In real 1:20 scale of a 24tons boat, the modell should weight only 3kg but almost impossible to built and therefore the 4.5kg minimum is requested.
One of my lighter design AC120 Sport present in this forum is weighting 4.0kg
Sorry for the long reply
Cheers
ClaudioD
Hi Tony, There is still quite a bit of freedom within rule issue 1.5, albeit there are moves to try and restrict with rule changes, but it is not a point of discussion for this threat.
The attached list of IACC 120’s shows the scope variance in boat design currently available showing minimum and maximin specs being used.
As Claudio says the perfect yacht has yet to found and compromises are always present with the changing the weather conditions.
Cheers Alan
Finally managed to laminate the moulds, was bit of a risky exercise as it is snowing here and this means fire place goes on … :rolleyes: hmm me thinks !

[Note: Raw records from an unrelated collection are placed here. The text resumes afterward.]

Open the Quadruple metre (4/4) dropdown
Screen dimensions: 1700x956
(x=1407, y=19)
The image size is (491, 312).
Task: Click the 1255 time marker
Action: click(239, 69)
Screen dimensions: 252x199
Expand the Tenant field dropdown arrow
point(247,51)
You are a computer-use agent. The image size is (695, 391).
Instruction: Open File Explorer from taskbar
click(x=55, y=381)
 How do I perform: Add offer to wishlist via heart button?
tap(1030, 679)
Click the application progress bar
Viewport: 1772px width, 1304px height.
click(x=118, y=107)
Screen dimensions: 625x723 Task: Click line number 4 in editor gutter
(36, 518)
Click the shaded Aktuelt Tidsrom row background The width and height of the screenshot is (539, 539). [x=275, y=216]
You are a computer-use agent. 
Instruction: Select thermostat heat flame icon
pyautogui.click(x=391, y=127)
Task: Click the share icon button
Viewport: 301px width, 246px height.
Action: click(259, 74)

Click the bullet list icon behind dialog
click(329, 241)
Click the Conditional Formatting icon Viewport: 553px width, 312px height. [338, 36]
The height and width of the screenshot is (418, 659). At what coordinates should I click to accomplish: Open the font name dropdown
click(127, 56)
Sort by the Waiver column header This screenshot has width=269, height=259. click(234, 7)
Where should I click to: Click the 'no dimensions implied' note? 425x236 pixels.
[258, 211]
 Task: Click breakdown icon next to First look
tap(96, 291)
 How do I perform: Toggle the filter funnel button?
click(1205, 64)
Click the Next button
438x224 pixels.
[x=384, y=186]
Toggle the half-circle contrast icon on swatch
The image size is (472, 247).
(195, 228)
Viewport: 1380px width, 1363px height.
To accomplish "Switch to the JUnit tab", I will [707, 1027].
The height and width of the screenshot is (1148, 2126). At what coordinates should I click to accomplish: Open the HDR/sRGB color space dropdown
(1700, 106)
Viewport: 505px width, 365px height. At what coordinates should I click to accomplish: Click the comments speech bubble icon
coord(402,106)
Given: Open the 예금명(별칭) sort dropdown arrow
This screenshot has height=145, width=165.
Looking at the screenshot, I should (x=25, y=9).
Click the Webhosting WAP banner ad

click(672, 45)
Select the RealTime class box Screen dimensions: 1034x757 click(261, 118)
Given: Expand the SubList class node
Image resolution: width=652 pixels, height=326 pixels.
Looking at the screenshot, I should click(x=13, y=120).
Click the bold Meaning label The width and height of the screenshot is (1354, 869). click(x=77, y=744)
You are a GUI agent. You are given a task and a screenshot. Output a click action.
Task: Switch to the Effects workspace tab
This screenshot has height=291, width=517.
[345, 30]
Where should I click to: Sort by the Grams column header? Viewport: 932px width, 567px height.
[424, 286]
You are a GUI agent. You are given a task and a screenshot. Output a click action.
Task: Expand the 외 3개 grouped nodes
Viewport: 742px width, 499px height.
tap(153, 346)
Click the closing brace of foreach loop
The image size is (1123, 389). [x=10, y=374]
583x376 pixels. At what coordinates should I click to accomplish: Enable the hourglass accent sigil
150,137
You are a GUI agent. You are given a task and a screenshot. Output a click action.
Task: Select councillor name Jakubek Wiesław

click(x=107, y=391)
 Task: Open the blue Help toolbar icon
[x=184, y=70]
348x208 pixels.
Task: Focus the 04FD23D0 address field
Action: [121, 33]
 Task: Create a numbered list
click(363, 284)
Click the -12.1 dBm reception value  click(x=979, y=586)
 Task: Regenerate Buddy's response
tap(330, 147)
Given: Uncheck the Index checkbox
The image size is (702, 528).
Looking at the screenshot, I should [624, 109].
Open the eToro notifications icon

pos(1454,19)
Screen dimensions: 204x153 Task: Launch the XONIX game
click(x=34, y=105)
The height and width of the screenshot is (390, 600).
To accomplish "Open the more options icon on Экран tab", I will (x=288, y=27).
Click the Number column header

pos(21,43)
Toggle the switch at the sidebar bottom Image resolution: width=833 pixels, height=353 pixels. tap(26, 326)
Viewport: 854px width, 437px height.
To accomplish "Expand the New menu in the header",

Today also happens to be time for erecting the Xmas tree and family tradition is that this is the guys job and she who must be obeyed … goes shopping !
Think you’ve got the picture by now … 3 moulds laminated in the lounge by nice warm fire place, super spring clean to make sure there was no evidence, Xmas tree erected with blinking bits & pieces running and then little lady comes home & wonders why I feeling so happy (none the wiser about my crime of course) … It’s Christmas Honey !!!
Thanks to my accomplices (two sons) great team work guys ! knowing full well I will blackmailed over Xmas to keep them quite. :scared:
Merry Christmas everyone :xmas:
Cheers Alan :zbeer:
Alan,
Many congratulations on the progress x 3 !! Shall definitely look forward to reading your observations of the on-water trials.
Like your idea for getting lamination done - no snow here, just temps hovering between 3 & 7 C with lots of rain. Unfortunately our household ‘finance director’ (she also does the compliance and auditing!!) recently suffered a ruptured appendix & is now home from hospital so I can’t get away with anything - bah humbug!! At least I think I’ll be earning serious brownie points for her Christmas present (hopefully not being over confidant) thus will earn the right to serious workshop time in the new year!!